Lausitzer Rundschau: Englisches Auswärtsspiel Der Papst in Großbritannien
Cottbus (ots)
Es ist der schwierigste Besuch, den Papst Benedikt XVI. seit Langem absolvierte. Die Visite auf der britischen Insel ist für das katholische Kirchenoberhaupt ein echtes Auswärtsspiel. Und das liegt ausnahmsweise einmal nicht an den Untaten pädophiler Priester, die auch in Großbritannien für Abscheu und Entsetzen sorgten. Nein, es ist das schon seit den Zeiten Heinrichs VIII. gespannte Verhältnis zur Church of England, das als dunkle Wolke über der päpstlichen Visite hängt. Schließlich machte das katholische Kirchenoberhaupt dem konservativen Flügel der Anglikaner erst im vergangenen Jahr ein offenes Angebot zum Beitritt. Das belastet die Beziehungen.
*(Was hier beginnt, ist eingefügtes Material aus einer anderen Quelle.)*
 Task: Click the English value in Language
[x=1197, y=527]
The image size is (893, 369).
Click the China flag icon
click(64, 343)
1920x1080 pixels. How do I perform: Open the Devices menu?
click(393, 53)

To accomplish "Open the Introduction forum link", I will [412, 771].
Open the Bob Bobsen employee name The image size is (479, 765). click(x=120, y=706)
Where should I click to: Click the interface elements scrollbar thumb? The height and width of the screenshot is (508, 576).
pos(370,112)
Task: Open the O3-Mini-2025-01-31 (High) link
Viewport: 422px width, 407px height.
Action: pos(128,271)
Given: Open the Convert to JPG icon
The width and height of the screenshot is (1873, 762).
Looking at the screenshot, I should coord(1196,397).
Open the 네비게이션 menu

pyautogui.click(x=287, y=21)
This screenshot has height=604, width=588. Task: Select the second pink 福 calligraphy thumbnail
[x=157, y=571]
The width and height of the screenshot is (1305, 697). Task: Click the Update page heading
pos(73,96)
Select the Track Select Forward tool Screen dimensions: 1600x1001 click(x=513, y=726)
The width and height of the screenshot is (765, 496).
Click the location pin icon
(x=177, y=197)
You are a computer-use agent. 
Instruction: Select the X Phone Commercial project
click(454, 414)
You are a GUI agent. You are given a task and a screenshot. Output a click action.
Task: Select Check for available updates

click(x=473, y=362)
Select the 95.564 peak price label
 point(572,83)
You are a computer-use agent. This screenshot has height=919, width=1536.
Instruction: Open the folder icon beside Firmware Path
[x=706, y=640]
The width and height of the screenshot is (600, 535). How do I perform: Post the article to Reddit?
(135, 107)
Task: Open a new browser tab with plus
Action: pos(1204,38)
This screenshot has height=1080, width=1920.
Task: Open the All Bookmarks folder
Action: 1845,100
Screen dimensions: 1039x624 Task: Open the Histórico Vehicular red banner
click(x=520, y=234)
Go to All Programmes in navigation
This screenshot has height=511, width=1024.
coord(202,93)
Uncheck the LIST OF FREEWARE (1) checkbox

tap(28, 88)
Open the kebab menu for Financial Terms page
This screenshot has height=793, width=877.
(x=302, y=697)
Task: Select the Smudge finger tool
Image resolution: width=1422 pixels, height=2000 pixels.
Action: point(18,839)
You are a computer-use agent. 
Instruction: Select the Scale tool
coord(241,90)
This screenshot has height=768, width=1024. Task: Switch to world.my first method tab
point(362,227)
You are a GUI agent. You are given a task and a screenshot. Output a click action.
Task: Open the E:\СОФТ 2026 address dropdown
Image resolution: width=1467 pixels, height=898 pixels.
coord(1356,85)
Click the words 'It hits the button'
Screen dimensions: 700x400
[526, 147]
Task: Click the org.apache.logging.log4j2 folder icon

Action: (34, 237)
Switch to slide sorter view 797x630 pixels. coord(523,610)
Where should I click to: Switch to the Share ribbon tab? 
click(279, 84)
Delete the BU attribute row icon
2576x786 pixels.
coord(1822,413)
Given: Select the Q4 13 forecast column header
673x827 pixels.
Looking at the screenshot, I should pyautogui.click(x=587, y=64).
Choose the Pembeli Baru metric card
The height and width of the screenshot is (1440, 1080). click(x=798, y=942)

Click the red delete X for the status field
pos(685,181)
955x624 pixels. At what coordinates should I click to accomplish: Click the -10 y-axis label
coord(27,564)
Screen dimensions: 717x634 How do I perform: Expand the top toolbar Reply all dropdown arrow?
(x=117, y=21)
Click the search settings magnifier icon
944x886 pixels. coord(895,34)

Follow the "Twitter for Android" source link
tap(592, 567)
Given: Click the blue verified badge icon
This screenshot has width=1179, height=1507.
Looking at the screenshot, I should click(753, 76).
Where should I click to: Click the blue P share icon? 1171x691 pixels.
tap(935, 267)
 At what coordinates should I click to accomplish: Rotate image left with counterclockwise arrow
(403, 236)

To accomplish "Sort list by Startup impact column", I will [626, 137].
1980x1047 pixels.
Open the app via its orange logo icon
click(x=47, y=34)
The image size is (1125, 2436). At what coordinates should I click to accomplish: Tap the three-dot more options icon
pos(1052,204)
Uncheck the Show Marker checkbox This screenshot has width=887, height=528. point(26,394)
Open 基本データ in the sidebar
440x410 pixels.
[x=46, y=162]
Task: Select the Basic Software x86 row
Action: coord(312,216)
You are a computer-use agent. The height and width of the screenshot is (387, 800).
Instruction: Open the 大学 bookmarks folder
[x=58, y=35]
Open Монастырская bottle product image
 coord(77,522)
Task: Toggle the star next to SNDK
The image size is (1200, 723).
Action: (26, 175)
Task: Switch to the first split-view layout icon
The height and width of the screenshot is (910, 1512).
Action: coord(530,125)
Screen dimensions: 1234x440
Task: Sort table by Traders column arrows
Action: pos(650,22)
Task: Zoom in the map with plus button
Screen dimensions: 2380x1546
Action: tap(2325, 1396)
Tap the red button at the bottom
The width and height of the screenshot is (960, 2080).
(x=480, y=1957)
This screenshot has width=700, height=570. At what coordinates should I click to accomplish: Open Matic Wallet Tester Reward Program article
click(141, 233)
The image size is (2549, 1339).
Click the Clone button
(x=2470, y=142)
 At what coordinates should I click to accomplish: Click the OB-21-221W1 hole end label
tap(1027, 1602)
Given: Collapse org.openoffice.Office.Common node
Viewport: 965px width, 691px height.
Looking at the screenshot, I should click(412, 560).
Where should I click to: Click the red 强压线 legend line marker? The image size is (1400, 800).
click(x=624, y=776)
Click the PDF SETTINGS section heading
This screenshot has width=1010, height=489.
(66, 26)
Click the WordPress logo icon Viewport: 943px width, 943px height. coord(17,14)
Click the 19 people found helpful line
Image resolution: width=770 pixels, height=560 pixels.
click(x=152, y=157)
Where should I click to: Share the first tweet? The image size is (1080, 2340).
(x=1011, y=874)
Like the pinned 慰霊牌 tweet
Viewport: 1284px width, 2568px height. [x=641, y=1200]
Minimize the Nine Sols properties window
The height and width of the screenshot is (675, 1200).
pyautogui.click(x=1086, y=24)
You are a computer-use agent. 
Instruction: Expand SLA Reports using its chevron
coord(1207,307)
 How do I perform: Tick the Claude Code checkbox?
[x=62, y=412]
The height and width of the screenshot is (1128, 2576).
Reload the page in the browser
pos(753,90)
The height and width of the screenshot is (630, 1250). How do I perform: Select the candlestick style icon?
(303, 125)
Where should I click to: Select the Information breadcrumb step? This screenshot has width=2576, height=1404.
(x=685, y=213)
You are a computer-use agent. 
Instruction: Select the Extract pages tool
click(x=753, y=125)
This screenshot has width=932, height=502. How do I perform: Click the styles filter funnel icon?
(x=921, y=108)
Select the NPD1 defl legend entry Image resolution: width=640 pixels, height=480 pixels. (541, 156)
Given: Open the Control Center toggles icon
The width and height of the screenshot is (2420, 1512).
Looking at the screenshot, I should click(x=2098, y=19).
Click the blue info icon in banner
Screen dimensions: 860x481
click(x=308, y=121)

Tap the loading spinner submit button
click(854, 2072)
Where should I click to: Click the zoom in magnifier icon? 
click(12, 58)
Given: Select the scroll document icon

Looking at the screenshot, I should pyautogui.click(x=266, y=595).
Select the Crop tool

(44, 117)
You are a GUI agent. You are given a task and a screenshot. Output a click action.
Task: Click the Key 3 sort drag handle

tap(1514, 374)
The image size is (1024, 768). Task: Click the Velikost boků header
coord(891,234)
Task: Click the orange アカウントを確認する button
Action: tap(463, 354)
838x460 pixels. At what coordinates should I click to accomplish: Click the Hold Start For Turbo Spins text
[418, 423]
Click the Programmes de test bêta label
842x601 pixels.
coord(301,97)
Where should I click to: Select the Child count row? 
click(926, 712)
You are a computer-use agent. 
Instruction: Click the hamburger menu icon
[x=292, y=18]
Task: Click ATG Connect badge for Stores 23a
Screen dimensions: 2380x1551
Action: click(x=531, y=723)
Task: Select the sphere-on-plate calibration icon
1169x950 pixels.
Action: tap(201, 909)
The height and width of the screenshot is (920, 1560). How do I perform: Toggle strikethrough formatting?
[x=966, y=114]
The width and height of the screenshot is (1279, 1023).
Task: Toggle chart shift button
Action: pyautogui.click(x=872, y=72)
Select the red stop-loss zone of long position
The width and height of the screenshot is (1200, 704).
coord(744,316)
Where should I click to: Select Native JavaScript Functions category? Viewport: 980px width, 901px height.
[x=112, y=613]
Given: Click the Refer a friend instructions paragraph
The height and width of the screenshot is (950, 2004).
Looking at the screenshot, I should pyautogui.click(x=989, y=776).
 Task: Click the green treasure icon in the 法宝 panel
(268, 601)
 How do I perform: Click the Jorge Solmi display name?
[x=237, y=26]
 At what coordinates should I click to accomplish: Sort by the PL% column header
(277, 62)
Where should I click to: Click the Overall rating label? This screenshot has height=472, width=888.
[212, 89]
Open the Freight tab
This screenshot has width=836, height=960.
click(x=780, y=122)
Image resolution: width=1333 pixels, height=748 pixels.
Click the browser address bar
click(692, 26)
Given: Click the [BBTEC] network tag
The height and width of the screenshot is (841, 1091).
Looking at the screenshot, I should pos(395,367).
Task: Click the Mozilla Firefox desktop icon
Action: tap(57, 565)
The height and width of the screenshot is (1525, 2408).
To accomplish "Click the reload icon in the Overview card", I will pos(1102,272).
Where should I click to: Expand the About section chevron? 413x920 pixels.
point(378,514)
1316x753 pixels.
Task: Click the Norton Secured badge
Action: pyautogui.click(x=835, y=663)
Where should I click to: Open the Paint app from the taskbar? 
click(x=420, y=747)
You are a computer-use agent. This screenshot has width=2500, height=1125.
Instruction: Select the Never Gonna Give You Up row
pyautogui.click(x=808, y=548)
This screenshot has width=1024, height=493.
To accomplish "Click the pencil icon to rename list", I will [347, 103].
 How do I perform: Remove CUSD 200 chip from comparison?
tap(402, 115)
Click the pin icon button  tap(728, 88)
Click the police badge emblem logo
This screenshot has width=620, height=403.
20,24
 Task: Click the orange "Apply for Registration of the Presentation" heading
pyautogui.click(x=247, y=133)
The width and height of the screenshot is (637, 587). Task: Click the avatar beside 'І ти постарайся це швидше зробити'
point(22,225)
Auch die gestrigen Gespräche etwa mit dem Erzbischof von Canterbury, Rowan Williams, standen daher unter schwierigen Vorzeichen. Ganz abgesehen davon, dass Atheisten und Kirchenkritiker aller Couleur schon im Vorfeld lautstark gegen die Reise protestiert hatten. Von der Drohung, den Papst verhaften zu lassen, über die Frage, wer denn für die Kosten solch eines Besuches aufkommt, bis zu den Ausfälligkeiten des nordirischen Pastors Ian Paisley, der das katholische Kirchenoberhaupt schlicht als Antichrist bezeichnete, war alles mit dabei. Doch es ist eine alte Beobachtung, die sich auch in England wieder einmal zu bewahrheiten scheint: Immer dann, wenn die Kritik am Schärfsten ist, läuft Papst Benedikt XVI. zur Hochform auf. Schon auf dem Flug nach Edinburgh gestand er mit nie dagewesener Deutlichkeit die Fehler im Missbrauchsskandal ein. Dass ein Papst von eigenen Fehlern spricht, hat Seltenheitswert, auch wenn das Dogma der päpstlichen Unfehlbarkeit bekanntlich nur für seine Aussagen in Glaubensfragen gilt. Und mit seinen Äußerungen zu einem offenen Dialog der Religionen und der Warnung vor einem aggressiven Atheismus à la Richard Dawkins traf er den Nerv einer multikulturellen und multireligiösen Gesellschaft, die den Papstbesuch schon in den letzten Wochen zum Anlass für eine breite Debatte über die eigenen Glaubenswelten nahm. Natürlich, die Begeisterung in England ist lange nicht so groß wie beim Weltjugendtag in Köln, wo junge Katholiken aus der ganzen Welt den Papst mit Benedetto-Rufen wie einen Popstar feierten. Aber der Pomp und die teilweise auch anachronistische Inszenierung eines Papstbesuchs scheinen auch die nüchternen Briten zu bewegen, aller berechtigten Kritik am Vatikan zum Trotz.